NK cells are another type of cells whose presence in TME is related to the excellent prognosis; however, activation of TGF- β following M2 macrophages activation can reduce NK cells activation and reduce their attraction into tumors. In addition to M2 macrophage’s functions in inactivating CD8 + T and NK cells, Tregs promote tumor-supporting function in the immune system. Even though FOXP3 + CD25+ Treg acts as anti-inflammatory cells, they might release IL-10, TGF-β, and express cytotoxic T lymphocyte-associated protein 4 (CTLA-4) in TME and, thereby, suppress the immune cell responses against malignant cells. Some research has revealed that the existence and activation of Tregs in TME are associated with distant metastasis and poor prognosis [40, 41]. Despite the evidence that discloses the functions of every part of immune system activation in the TME, there are many questions about the main reasons for the differences of TIME population and their position between the tumors. Recently particular gene mutations or dysregulated expression in malignant cells are at the core of the attraction of scientists to explain this phenomenon.
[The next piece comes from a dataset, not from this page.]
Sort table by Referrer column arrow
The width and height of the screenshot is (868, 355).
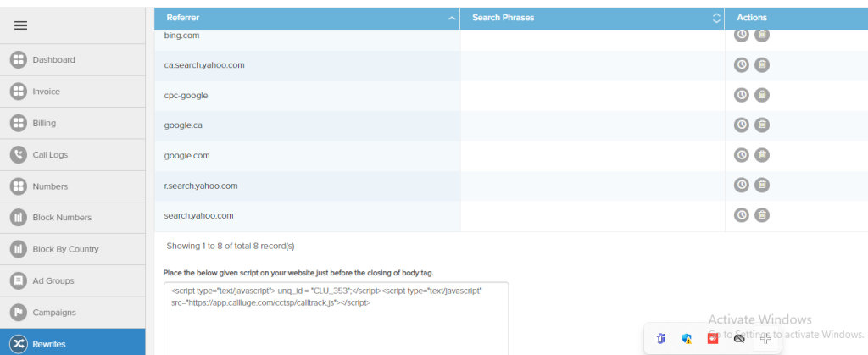click(x=451, y=18)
Genomic Alterations of Malignant Cells and Features of Tumor Immune Microenvironment
Single-gene mutations can have intense effects on the TME, influencing patients’ treatment and survival rate in multiple cancers. For example, Kristen rat sarcoma viral oncogene homolog (KRAS) mutation in colorectal cancer is confirmed as a factor of change in immune cells population which is demonstrated as a predictive value and essential element to choose treatment career and outcome [42]. In addition to colorectal cancer, some studies have explained the correlation between gene mutation and TIME populations in glioma, non-small cell lung carcinoma, and melanoma, renal and ovarian cancers.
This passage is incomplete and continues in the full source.